● **Recorded information**:
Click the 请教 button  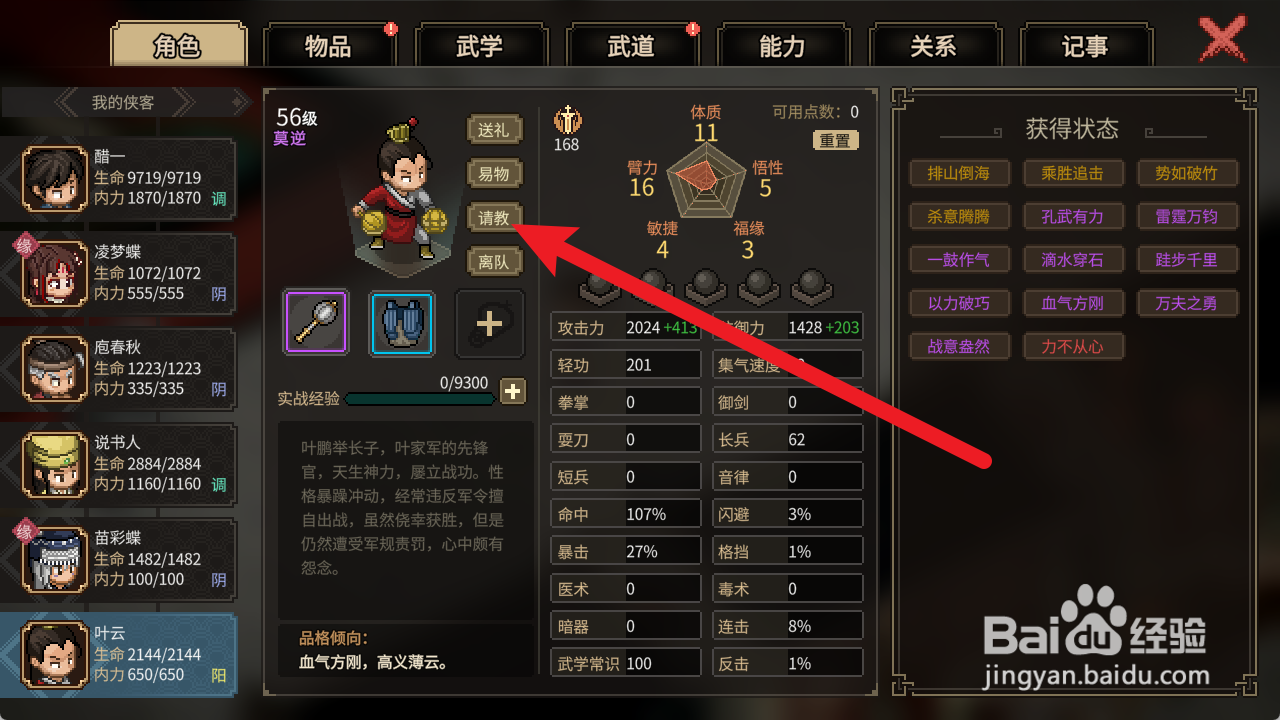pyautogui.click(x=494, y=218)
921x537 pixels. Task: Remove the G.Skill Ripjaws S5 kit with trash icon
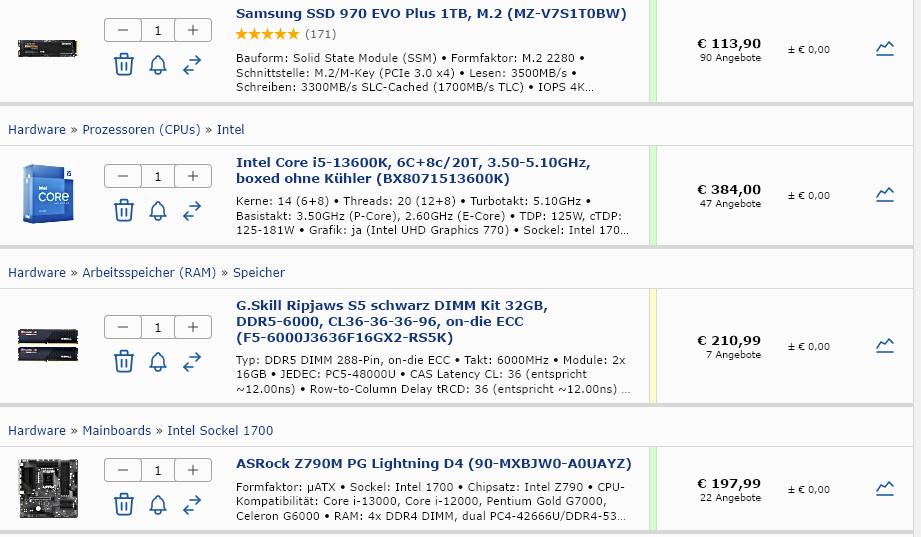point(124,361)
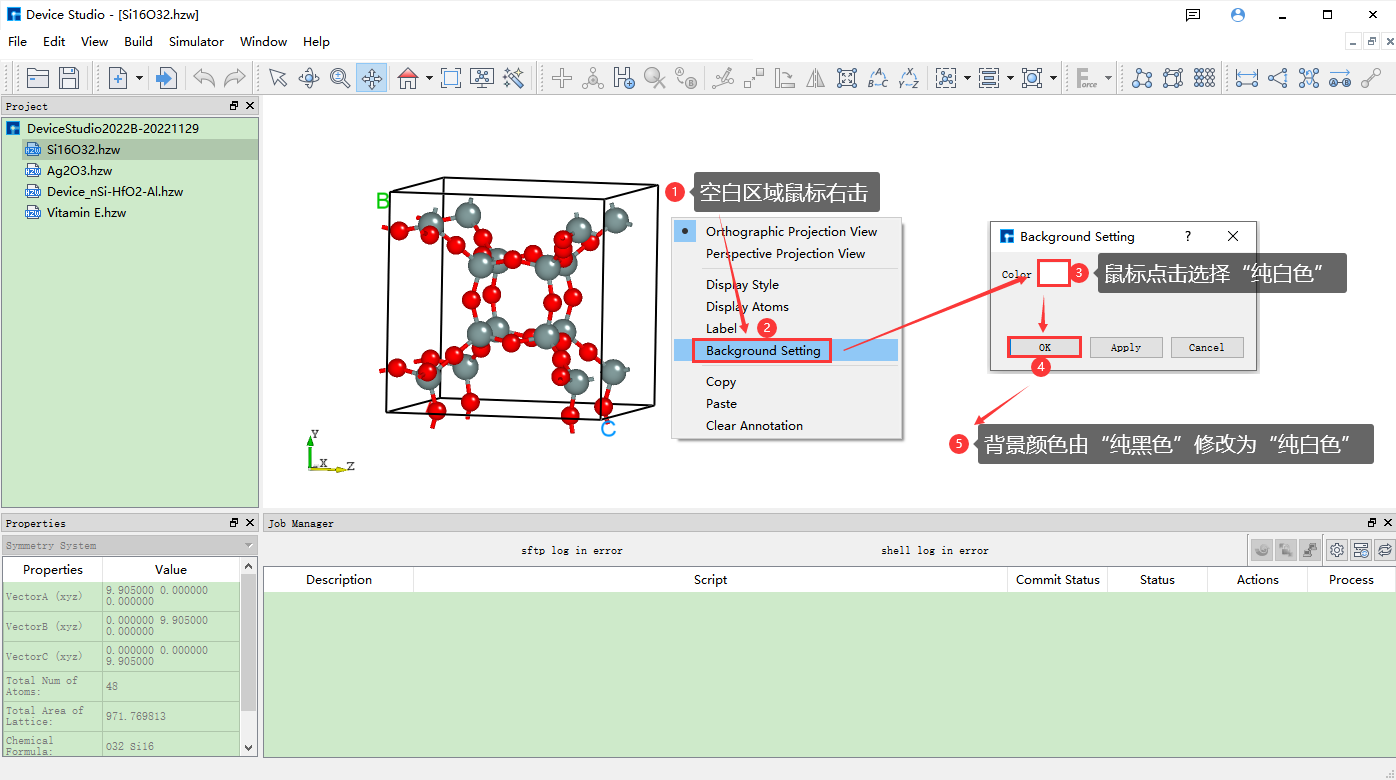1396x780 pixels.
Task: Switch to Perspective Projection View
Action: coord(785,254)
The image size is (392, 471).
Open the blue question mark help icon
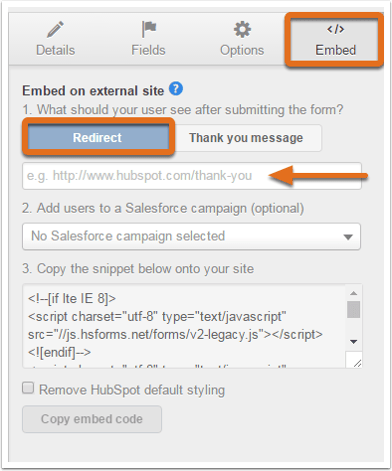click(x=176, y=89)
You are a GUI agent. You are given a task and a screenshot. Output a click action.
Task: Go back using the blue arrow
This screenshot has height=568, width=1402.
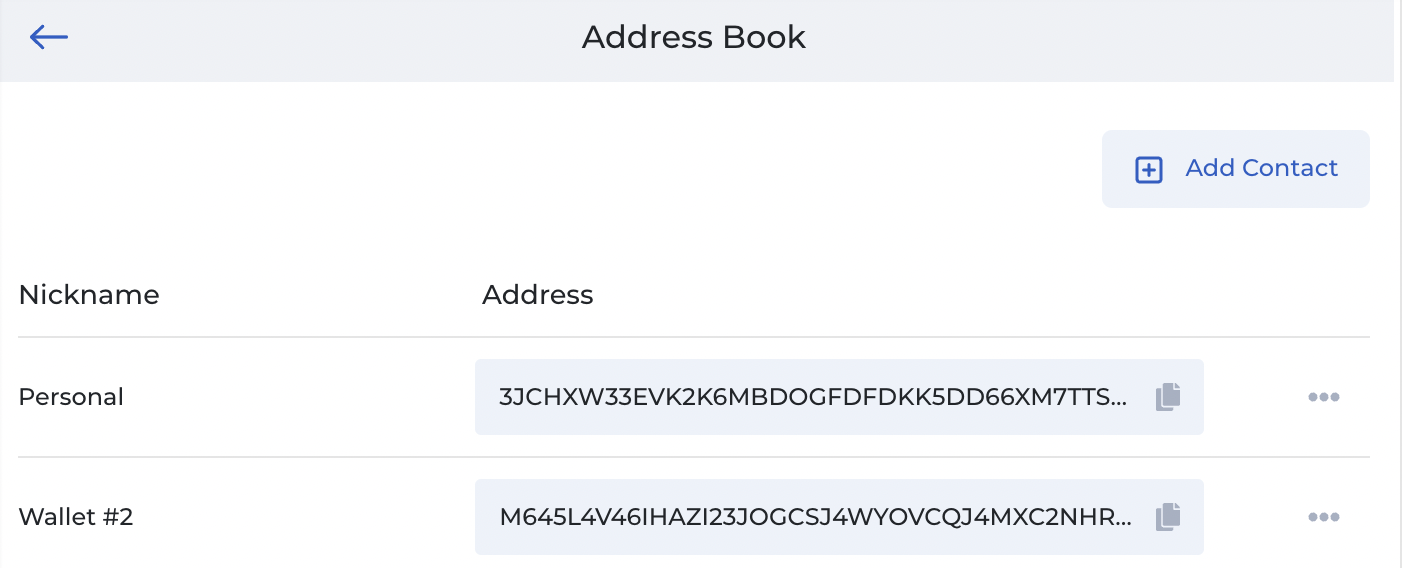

● **Try it**: The answer must be the exact lines from the line with "921x537 pixels. Task: Remove" to the final line of the data, both ends included, with no pictures.

● **Your solution**:
921x537 pixels. Task: Remove the G.Skill Ripjaws S5 kit with trash icon
point(124,361)
1396x780 pixels.
Task: Switch to Perspective Projection View
Action: coord(785,254)
The image size is (392, 471).
Open the blue question mark help icon
click(x=176, y=89)
You are a GUI agent. You are given a task and a screenshot. Output a click action.
Task: Go back using the blue arrow
This screenshot has height=568, width=1402.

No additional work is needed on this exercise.